Research is focused on predicting and explaining the properties of materials using computer simulation. Over the last two decades, advances in simulation techniques coupled with increasing computer power have led to several methods able predict physical properties of real materials to a useful accuracy. Moreover, these methods use little or no experimental data, making them especially valuable for the study of new materials and devices. I specialise in the application and development of these so-called "first principles" methods.
Research interests are broadly focused on atomistic materials simulation.
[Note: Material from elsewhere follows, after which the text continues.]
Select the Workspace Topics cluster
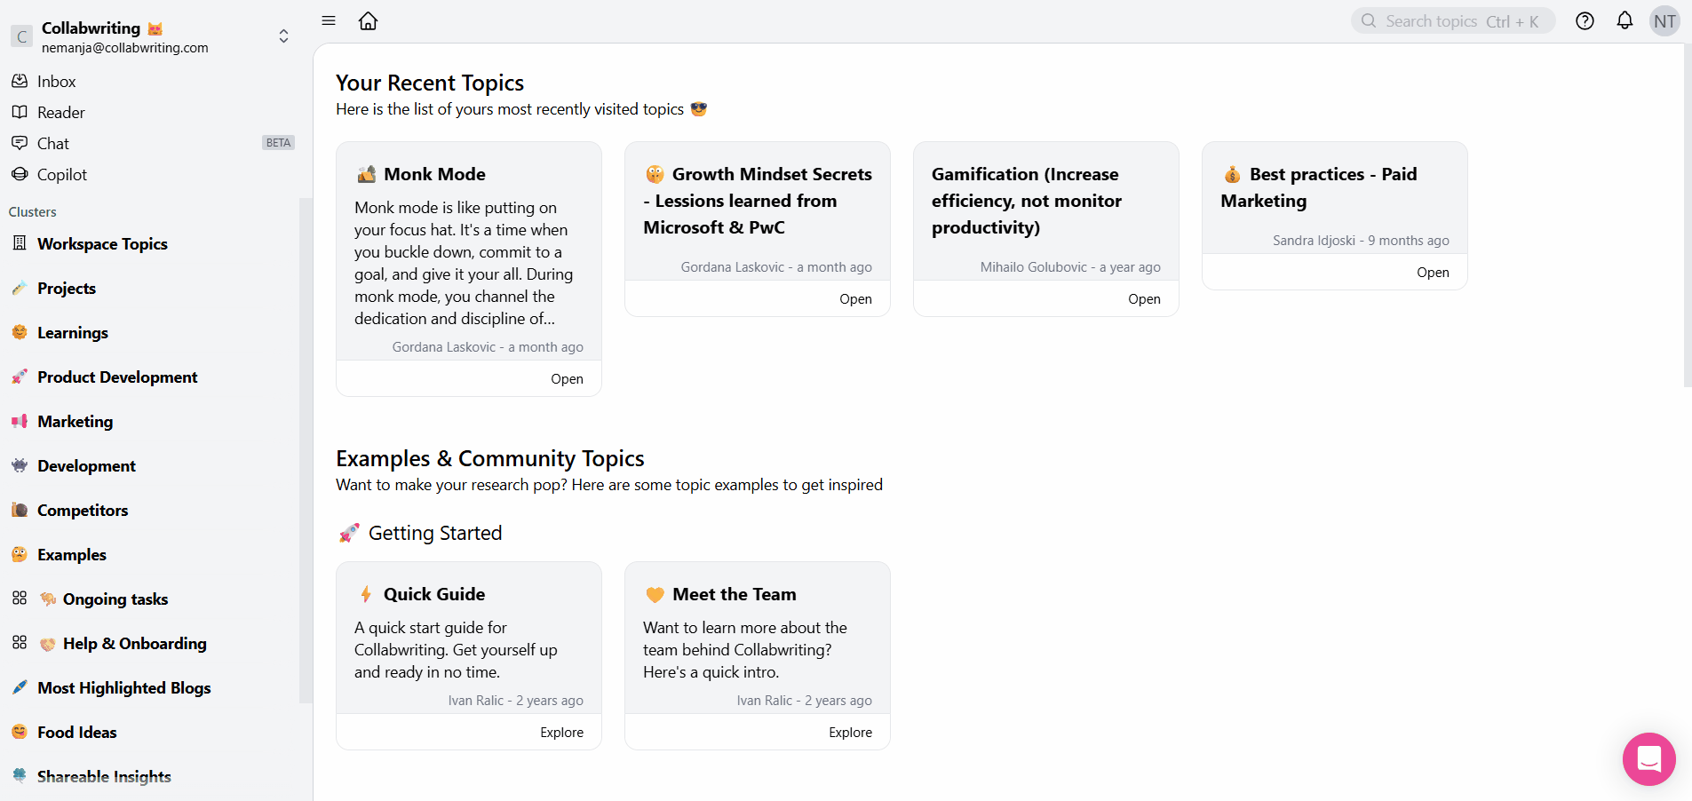 [x=102, y=244]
Ongoing research projects include:
- Quantum Monte Carlo for real materials
- Large length and timescale quantum molecular dynamics calculations
- Characterization, optimization, and design of nanoscale systems with desired properties
- Combined density functional and many-body calculations of correlated electron systems such as the copper-oxide superconductors
- Reactive classical molecular dynamics
- Simulation methods for exploitation of Exascale supercomputers and emergent architectures
I direct the Center for Predictive Simulation of Functional Materials. I also lead development of the QMCPACK application for exascale computing as part of the Exascale Computing Project. QMCPACK is a very high performance Quantum Monte Carlo code for computing the electronic structure of atoms, molecules and solids, including metals. QMCPACK is open source and available on GitHub.
I am a member of the Nanotheory Institute at the Center for Nanophase Materials Sciences (CNMS) and the Computational Chemical and Materials Science group in the Computational Science and Engineering Division.
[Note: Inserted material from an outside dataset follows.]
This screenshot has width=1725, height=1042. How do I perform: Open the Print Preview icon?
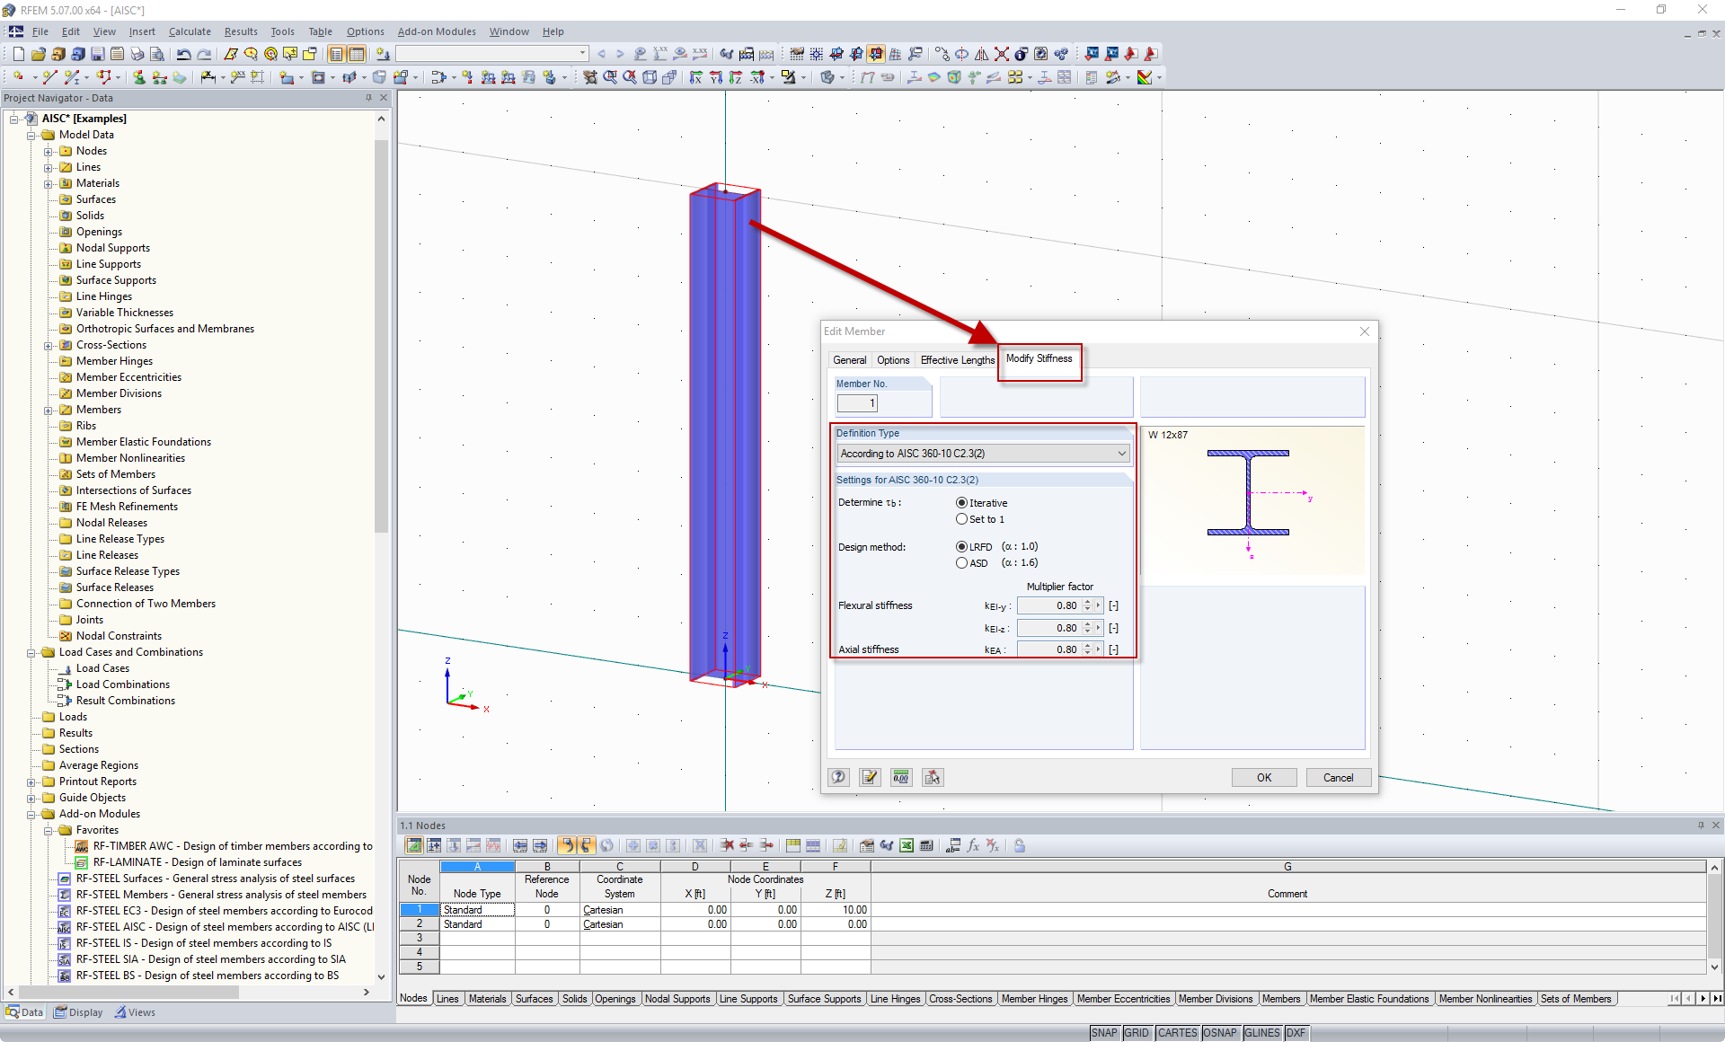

I spent three years at NREL with Alex Zunger after completing my PhD with Richard Needs at the University of Cambridge. For several years I worked with Mark Jarrell at the University of Cincinnati working on high-temperature cuprate superconductors. In 2009 I transitioned from JICS/UT Knoxville to ORNL staff.
Awards
- ORNL Director’s Award for Outstanding Individual Accomplishment in Science and Technology, 2020.
- APS Fellowship, nominated by the Division of Computational Physics, 2017.
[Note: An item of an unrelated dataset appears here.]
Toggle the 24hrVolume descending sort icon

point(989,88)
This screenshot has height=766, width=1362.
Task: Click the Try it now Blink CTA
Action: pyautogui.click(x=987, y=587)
- ACM Gordon Bell Prize, 2008.
Professional Service
- Grant reviewer for US DOE and NSF
- Reviewer for APS, ACS, IOP, Elsevier, Springer Nature etc.
Recent Talks and Presentations
A complete list of presentations is given on a separate page.
- “Improving the performance of real space Quantum Monte Carlo on GPUs”, Contributed talk, APS March Meeting 2023, Las Vegas, NV. 5-10 March 2023.
- “Ab initio many-body methods for quantum materials”, Invited talk, NIST Quantum Matters in Materials Science (QMMS) Workshop 2023, 31 January - 1 February, 2023.
- “Understanding defect driven phase transitions in correlated quantum materials with quantum Monte Carlo”, Invited talk, MRS Fall Meeting, Boston, MA. 28 November - 2 December, 2022.
- “Challenges for Quantum Monte Carlo for Materials in Practice”, Invited talk, QMC in the Next Decade, Flatiron Institute, NY, 19-23 September 2022.
- “Growing the Family of MXenes: Varying X”, Invited talk, MRS Spring Meeting, 23-25 May 2022.
- “Excited states of solids and nanomaterials using quantum Monte Carlo methods”, Invited talk, APS March Meeting, 14-18 March 2022.
Recent Publications
I maintain a complete list of publications, with links to abstracts and online journals on a separate page. There is also a list of publications by subject and RSS feed.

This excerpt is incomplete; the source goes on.